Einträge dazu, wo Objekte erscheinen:
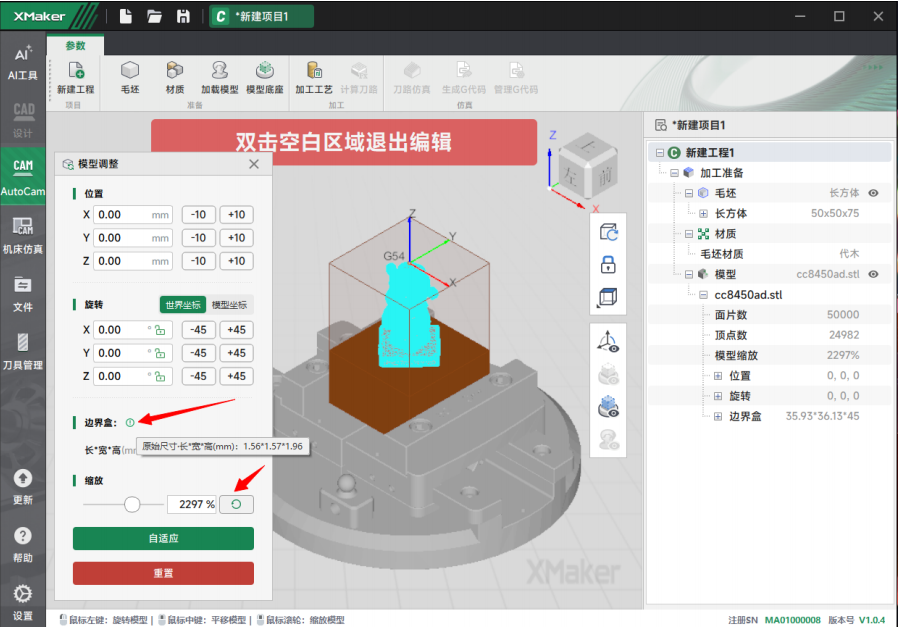This screenshot has width=898, height=627.
Task: Select the 材质 material ribbon icon
Action: (x=175, y=77)
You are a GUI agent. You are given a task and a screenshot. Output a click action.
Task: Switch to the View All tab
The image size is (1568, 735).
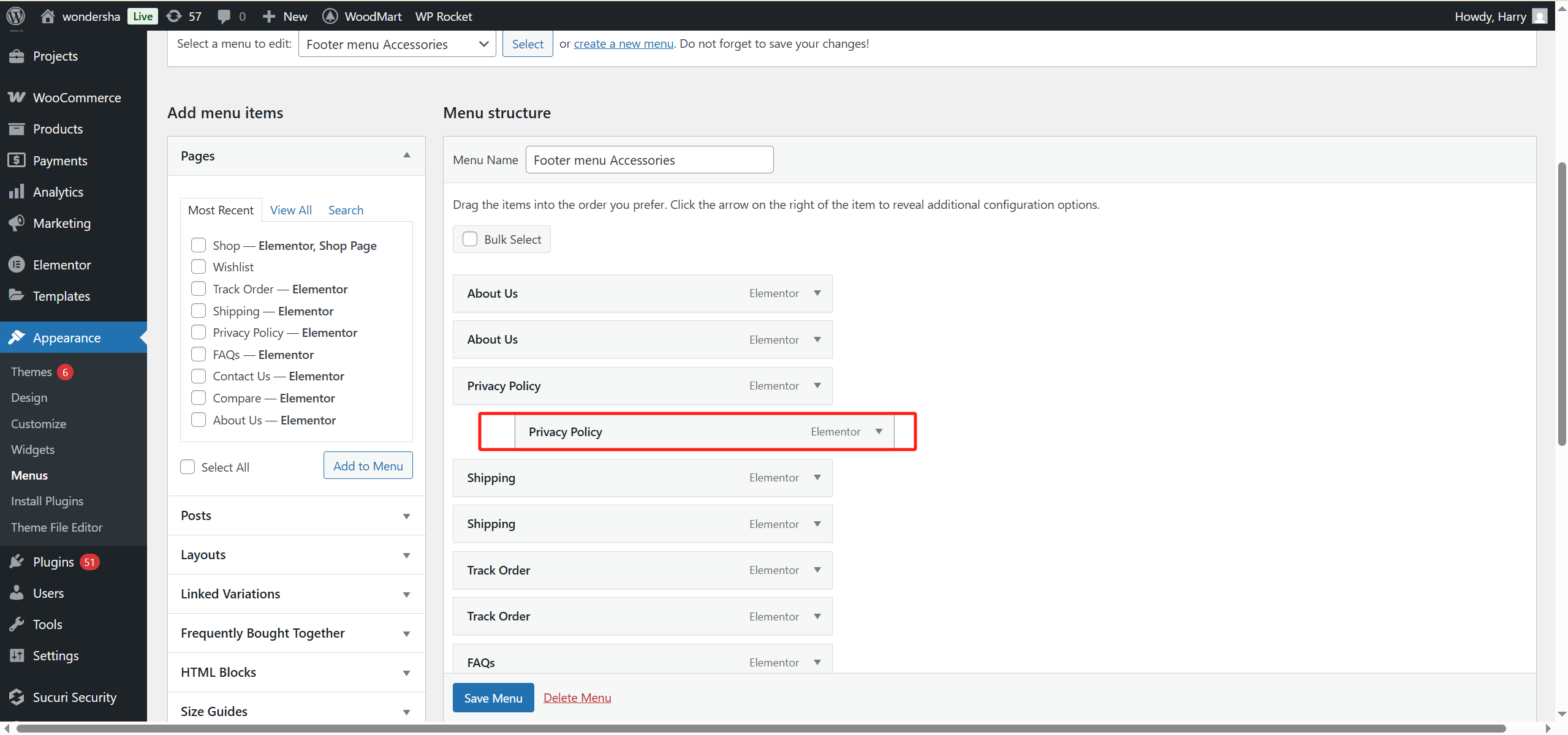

* **Ziel der Übung**
Kannst du die Zeilen der Auflistung, beginnend mit der Zeile, die „You are a GUI“ enthält, und endend mit dem Ende der Auflistung, als JSON-Liste von Strings umschreiben, mit einem String pro Zeile und ohne Leerzeilen? Die Bilder sollen dabei weggelassen werden.

* **Lösung**
[
  "You are a GUI agent. You are given a task and a screenshot. Output a click action.",
  "Task: Switch to the View All tab",
  "The image size is (1568, 735)."
]